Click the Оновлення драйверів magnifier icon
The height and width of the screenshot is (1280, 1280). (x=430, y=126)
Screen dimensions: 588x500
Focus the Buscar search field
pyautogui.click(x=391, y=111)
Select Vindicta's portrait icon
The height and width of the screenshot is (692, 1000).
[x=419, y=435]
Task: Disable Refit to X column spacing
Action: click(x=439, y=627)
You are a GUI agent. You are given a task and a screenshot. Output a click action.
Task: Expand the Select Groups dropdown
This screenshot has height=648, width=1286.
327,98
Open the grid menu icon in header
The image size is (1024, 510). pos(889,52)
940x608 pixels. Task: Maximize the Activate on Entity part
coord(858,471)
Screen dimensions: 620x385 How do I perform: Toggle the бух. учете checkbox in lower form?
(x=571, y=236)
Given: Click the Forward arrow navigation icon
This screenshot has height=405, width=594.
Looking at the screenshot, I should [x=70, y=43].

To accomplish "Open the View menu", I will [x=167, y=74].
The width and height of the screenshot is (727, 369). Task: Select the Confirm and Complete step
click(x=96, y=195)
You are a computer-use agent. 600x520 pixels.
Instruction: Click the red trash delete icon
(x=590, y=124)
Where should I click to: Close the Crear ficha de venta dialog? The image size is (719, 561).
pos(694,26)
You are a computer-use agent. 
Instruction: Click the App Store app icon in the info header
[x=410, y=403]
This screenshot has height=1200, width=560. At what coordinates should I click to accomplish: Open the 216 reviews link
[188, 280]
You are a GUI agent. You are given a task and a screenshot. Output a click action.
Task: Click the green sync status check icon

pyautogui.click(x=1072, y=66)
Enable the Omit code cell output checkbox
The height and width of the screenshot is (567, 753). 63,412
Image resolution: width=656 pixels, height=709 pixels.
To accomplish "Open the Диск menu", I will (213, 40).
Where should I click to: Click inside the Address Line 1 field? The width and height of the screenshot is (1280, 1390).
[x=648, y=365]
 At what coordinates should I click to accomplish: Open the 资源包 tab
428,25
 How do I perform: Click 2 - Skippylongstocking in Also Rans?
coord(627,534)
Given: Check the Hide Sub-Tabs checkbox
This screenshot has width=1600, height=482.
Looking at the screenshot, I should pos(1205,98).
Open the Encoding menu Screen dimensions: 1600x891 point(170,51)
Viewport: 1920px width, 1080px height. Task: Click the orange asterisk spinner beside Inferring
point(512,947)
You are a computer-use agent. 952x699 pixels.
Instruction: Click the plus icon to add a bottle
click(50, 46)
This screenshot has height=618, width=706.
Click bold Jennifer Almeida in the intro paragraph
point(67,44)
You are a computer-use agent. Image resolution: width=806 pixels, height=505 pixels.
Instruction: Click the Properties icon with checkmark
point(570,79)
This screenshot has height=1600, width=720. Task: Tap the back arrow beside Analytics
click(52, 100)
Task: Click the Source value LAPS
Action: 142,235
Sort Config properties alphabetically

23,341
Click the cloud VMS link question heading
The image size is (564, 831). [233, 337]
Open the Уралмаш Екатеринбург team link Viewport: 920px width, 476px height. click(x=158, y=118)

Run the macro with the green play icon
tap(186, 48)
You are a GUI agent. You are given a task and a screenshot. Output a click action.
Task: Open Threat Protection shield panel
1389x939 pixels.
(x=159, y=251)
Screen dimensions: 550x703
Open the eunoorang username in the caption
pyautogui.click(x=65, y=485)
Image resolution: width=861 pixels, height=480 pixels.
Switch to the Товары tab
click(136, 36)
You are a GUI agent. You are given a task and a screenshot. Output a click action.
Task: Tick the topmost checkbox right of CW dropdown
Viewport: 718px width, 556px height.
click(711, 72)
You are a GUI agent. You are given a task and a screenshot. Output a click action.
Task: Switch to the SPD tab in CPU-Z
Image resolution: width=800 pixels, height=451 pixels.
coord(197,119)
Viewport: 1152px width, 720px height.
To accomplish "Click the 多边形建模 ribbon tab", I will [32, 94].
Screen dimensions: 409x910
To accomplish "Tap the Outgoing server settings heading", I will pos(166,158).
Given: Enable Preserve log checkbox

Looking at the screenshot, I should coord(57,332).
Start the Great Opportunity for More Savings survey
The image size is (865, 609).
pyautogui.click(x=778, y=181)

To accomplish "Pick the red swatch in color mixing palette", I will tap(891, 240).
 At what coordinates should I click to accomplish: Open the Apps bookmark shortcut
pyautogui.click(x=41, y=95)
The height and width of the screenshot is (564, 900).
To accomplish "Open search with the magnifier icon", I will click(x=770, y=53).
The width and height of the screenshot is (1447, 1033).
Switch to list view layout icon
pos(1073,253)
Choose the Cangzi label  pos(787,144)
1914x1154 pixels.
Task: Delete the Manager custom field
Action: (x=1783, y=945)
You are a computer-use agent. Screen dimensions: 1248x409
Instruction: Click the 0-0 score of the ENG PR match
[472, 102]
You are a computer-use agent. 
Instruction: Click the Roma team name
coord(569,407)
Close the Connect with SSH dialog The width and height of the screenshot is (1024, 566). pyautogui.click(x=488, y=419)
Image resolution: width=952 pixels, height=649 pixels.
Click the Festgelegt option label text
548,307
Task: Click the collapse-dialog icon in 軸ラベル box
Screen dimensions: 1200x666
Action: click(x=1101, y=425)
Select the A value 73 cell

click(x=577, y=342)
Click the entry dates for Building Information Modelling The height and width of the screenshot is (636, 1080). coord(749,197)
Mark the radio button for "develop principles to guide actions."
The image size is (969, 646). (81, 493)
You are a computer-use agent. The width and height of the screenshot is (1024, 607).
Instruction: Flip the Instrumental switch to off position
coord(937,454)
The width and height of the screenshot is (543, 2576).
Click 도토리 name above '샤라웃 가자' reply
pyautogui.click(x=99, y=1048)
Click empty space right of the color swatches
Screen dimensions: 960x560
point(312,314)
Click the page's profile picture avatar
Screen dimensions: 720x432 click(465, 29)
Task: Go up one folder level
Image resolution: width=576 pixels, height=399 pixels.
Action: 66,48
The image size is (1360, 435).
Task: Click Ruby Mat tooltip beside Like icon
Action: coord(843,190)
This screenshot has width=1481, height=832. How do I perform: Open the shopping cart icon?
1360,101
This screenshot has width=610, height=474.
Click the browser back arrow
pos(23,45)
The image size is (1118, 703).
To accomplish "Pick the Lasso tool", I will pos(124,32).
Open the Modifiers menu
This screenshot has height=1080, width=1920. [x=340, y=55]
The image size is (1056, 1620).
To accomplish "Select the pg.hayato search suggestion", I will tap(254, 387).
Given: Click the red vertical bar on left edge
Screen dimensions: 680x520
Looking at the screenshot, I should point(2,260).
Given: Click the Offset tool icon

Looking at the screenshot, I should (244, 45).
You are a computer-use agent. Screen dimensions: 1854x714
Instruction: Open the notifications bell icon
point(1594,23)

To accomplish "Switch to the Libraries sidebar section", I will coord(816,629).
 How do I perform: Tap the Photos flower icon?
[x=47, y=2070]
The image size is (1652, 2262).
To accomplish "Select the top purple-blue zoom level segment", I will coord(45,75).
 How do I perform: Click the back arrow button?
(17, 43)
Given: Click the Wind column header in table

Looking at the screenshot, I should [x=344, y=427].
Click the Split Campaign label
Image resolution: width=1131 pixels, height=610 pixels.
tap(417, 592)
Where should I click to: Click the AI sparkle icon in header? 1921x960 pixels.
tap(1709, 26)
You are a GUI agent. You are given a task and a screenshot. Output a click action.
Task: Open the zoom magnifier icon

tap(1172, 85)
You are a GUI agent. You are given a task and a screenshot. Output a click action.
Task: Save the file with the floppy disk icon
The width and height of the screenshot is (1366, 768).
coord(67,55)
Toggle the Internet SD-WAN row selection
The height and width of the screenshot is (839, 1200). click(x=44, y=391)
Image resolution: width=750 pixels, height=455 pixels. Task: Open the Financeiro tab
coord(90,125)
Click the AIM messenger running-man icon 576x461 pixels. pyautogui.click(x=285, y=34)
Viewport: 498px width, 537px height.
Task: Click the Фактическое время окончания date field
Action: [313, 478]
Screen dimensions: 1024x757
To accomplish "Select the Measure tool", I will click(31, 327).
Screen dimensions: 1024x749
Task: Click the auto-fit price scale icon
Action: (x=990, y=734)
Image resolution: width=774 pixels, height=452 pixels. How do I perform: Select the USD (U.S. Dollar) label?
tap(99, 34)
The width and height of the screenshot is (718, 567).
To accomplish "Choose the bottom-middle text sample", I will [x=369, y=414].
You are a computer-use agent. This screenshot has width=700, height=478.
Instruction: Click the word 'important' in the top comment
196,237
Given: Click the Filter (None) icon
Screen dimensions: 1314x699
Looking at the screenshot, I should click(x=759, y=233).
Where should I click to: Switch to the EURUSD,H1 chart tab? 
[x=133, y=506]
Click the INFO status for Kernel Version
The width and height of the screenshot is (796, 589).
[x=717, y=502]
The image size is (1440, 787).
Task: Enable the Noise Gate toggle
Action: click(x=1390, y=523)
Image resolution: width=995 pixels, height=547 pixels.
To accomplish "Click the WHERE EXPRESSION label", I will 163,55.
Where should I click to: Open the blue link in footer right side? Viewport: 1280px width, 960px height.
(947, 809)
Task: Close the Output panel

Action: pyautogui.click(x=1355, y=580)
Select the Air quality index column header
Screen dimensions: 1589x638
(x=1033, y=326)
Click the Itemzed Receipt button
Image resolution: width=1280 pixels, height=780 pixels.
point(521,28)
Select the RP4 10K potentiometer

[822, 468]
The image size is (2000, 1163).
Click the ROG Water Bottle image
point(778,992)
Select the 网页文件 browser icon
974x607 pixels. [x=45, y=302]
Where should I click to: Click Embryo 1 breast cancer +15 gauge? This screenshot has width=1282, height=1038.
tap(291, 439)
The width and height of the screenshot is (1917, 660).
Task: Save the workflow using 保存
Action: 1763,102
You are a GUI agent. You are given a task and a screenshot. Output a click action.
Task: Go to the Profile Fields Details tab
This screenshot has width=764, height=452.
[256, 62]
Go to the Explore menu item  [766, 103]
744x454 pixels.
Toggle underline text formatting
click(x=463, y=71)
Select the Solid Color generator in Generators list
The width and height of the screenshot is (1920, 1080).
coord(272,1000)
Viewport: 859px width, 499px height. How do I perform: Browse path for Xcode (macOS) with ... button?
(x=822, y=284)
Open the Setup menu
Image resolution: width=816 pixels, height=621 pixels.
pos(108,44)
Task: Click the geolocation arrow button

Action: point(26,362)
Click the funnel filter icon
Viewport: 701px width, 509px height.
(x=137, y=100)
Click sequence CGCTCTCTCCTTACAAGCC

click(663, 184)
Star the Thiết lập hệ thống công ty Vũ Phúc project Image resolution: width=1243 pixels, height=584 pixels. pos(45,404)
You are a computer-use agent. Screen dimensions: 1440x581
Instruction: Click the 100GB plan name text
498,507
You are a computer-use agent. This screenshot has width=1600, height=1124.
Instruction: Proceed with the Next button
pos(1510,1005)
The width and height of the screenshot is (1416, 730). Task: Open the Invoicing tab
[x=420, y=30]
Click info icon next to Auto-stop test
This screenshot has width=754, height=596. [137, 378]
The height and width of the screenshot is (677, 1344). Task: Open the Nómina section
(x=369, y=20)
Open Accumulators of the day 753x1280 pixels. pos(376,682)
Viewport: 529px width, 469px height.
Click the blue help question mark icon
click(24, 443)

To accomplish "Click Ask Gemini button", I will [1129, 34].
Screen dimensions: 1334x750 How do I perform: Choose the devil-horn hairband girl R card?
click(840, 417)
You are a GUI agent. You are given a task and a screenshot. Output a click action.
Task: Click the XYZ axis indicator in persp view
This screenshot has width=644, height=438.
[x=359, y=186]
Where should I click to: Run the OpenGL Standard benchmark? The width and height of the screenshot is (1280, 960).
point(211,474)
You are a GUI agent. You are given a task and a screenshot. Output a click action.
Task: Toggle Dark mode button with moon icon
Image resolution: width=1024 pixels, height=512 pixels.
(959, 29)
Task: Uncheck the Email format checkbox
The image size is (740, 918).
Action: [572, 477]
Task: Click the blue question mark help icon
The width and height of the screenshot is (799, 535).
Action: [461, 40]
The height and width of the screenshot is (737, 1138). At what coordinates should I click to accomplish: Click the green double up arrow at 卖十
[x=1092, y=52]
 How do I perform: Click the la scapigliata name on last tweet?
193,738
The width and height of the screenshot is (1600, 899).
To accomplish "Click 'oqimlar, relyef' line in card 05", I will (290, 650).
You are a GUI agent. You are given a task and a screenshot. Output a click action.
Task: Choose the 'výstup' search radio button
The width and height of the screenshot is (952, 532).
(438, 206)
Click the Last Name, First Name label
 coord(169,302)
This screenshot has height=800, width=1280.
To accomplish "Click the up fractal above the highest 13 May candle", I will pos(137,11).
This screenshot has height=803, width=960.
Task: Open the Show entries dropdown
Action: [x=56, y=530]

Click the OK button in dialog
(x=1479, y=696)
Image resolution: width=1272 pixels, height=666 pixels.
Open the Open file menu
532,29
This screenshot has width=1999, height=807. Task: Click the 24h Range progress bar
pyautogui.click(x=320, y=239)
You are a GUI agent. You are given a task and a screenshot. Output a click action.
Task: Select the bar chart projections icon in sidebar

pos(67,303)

#### ASSIGNMENT:
Only the lines from the beginning of the listing through the line containing "Task: Expand the Select Groups dropdown" are wanted, each restated word for word.

#### TASK OUTPUT:
Click the Оновлення драйверів magnifier icon
The height and width of the screenshot is (1280, 1280). (x=430, y=126)
Screen dimensions: 588x500
Focus the Buscar search field
pyautogui.click(x=391, y=111)
Select Vindicta's portrait icon
The height and width of the screenshot is (692, 1000).
[x=419, y=435]
Task: Disable Refit to X column spacing
Action: click(x=439, y=627)
You are a GUI agent. You are given a task and a screenshot. Output a click action.
Task: Expand the Select Groups dropdown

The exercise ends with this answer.